Output each entry verbatim.

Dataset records
***
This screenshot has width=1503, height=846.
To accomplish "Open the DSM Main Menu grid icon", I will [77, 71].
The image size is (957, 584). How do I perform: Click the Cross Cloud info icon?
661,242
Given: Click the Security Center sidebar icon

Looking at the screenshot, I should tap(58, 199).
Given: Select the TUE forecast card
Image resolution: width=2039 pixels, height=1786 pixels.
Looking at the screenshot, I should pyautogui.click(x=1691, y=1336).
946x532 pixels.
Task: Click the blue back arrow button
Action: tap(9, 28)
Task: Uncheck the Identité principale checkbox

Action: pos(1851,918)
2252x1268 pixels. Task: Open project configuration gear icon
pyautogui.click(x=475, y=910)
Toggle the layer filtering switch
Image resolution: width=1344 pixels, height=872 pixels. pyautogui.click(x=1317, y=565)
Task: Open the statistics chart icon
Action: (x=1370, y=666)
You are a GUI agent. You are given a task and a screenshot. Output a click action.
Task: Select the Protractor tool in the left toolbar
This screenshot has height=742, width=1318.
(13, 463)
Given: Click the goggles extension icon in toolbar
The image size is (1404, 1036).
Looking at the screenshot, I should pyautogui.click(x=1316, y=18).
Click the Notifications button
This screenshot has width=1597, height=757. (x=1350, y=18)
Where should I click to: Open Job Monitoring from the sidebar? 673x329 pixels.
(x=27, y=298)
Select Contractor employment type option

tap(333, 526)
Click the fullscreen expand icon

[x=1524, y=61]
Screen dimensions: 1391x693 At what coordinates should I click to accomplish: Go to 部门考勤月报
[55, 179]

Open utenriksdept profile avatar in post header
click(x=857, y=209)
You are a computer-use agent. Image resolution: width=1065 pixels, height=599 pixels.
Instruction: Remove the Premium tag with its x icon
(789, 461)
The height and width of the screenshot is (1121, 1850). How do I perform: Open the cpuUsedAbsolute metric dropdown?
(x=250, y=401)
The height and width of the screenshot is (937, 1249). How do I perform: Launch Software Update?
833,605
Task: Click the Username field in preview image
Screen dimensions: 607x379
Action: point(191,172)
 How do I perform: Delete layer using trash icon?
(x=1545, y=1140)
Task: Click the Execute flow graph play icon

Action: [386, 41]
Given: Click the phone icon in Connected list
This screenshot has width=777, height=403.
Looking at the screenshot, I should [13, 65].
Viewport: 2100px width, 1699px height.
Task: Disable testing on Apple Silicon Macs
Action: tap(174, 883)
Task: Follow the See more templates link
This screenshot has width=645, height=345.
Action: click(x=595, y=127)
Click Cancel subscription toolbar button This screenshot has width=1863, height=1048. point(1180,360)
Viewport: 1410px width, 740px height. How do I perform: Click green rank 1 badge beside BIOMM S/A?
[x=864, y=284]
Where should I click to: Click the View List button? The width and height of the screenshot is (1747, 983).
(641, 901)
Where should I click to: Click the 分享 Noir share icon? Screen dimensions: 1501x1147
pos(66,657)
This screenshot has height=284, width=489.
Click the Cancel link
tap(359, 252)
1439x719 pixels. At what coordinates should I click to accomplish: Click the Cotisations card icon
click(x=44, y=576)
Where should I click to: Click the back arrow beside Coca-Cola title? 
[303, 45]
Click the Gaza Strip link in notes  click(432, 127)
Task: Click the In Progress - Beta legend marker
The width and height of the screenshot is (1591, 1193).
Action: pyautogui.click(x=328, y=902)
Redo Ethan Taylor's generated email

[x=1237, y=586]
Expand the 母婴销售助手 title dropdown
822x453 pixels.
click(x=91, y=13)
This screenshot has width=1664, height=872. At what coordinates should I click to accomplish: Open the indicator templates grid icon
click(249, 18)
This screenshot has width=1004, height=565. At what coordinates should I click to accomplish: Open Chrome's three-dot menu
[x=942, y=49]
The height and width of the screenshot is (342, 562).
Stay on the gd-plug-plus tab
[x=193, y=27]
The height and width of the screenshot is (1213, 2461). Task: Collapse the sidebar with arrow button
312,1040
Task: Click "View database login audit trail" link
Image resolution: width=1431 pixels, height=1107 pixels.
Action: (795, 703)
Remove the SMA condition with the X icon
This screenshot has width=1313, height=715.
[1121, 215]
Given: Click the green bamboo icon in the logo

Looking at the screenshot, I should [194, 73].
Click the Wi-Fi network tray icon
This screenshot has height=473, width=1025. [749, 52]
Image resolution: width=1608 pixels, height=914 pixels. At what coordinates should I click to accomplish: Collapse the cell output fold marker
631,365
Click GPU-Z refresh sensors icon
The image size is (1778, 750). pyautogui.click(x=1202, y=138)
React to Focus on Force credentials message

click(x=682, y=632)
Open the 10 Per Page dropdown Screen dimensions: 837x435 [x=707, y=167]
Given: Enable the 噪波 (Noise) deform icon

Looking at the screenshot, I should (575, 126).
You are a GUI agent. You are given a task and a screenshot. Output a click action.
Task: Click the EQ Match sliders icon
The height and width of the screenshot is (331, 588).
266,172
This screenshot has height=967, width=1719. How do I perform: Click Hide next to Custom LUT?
***
:: Output ::
This screenshot has width=1503, height=846.
To accomplish "Open the DSM Main Menu grid icon", I will [77, 71].
The image size is (957, 584). How do I perform: Click the Cross Cloud info icon?
661,242
Given: Click the Security Center sidebar icon

Looking at the screenshot, I should tap(58, 199).
Given: Select the TUE forecast card
Image resolution: width=2039 pixels, height=1786 pixels.
Looking at the screenshot, I should pyautogui.click(x=1691, y=1336).
946x532 pixels.
Task: Click the blue back arrow button
Action: tap(9, 28)
Task: Uncheck the Identité principale checkbox

Action: pos(1851,918)
2252x1268 pixels. Task: Open project configuration gear icon
pyautogui.click(x=475, y=910)
Toggle the layer filtering switch
Image resolution: width=1344 pixels, height=872 pixels. pyautogui.click(x=1317, y=565)
Task: Open the statistics chart icon
Action: (x=1370, y=666)
You are a GUI agent. You are given a task and a screenshot. Output a click action.
Task: Select the Protractor tool in the left toolbar
This screenshot has height=742, width=1318.
(13, 463)
Given: Click the goggles extension icon in toolbar
The image size is (1404, 1036).
Looking at the screenshot, I should pyautogui.click(x=1316, y=18).
Click the Notifications button
This screenshot has width=1597, height=757. (x=1350, y=18)
Where should I click to: Open Job Monitoring from the sidebar? 673x329 pixels.
(x=27, y=298)
Select Contractor employment type option

tap(333, 526)
Click the fullscreen expand icon

[x=1524, y=61]
Screen dimensions: 1391x693 At what coordinates should I click to accomplish: Go to 部门考勤月报
[55, 179]

Open utenriksdept profile avatar in post header
click(x=857, y=209)
You are a computer-use agent. Image resolution: width=1065 pixels, height=599 pixels.
Instruction: Remove the Premium tag with its x icon
(789, 461)
The height and width of the screenshot is (1121, 1850). How do I perform: Open the cpuUsedAbsolute metric dropdown?
(x=250, y=401)
The height and width of the screenshot is (937, 1249). How do I perform: Launch Software Update?
833,605
Task: Click the Username field in preview image
Screen dimensions: 607x379
Action: point(191,172)
 How do I perform: Delete layer using trash icon?
(x=1545, y=1140)
Task: Click the Execute flow graph play icon

Action: [386, 41]
Given: Click the phone icon in Connected list
This screenshot has width=777, height=403.
Looking at the screenshot, I should [13, 65].
Viewport: 2100px width, 1699px height.
Task: Disable testing on Apple Silicon Macs
Action: tap(174, 883)
Task: Follow the See more templates link
This screenshot has width=645, height=345.
Action: click(x=595, y=127)
Click Cancel subscription toolbar button This screenshot has width=1863, height=1048. point(1180,360)
Viewport: 1410px width, 740px height. How do I perform: Click green rank 1 badge beside BIOMM S/A?
[x=864, y=284]
Where should I click to: Click the View List button? The width and height of the screenshot is (1747, 983).
(641, 901)
Where should I click to: Click the 分享 Noir share icon? Screen dimensions: 1501x1147
pos(66,657)
This screenshot has height=284, width=489.
Click the Cancel link
tap(359, 252)
1439x719 pixels. At what coordinates should I click to accomplish: Click the Cotisations card icon
click(x=44, y=576)
Where should I click to: Click the back arrow beside Coca-Cola title? 
[303, 45]
Click the Gaza Strip link in notes  click(432, 127)
Task: Click the In Progress - Beta legend marker
The width and height of the screenshot is (1591, 1193).
Action: pyautogui.click(x=328, y=902)
Redo Ethan Taylor's generated email

[x=1237, y=586]
Expand the 母婴销售助手 title dropdown
822x453 pixels.
click(x=91, y=13)
This screenshot has width=1664, height=872. At what coordinates should I click to accomplish: Open the indicator templates grid icon
click(249, 18)
This screenshot has width=1004, height=565. At what coordinates should I click to accomplish: Open Chrome's three-dot menu
[x=942, y=49]
The height and width of the screenshot is (342, 562).
Stay on the gd-plug-plus tab
[x=193, y=27]
The height and width of the screenshot is (1213, 2461). Task: Collapse the sidebar with arrow button
312,1040
Task: Click "View database login audit trail" link
Image resolution: width=1431 pixels, height=1107 pixels.
Action: (795, 703)
Remove the SMA condition with the X icon
This screenshot has width=1313, height=715.
[1121, 215]
Given: Click the green bamboo icon in the logo

Looking at the screenshot, I should [194, 73].
Click the Wi-Fi network tray icon
This screenshot has height=473, width=1025. [749, 52]
Image resolution: width=1608 pixels, height=914 pixels. At what coordinates should I click to accomplish: Collapse the cell output fold marker
631,365
Click GPU-Z refresh sensors icon
The image size is (1778, 750). pyautogui.click(x=1202, y=138)
React to Focus on Force credentials message

click(x=682, y=632)
Open the 10 Per Page dropdown Screen dimensions: 837x435 [x=707, y=167]
Given: Enable the 噪波 (Noise) deform icon

Looking at the screenshot, I should (575, 126).
You are a GUI agent. You are given a task and a screenshot. Output a click action.
Task: Click the EQ Match sliders icon
The height and width of the screenshot is (331, 588).
266,172
This screenshot has height=967, width=1719. How do I perform: Click Hide next to Custom LUT?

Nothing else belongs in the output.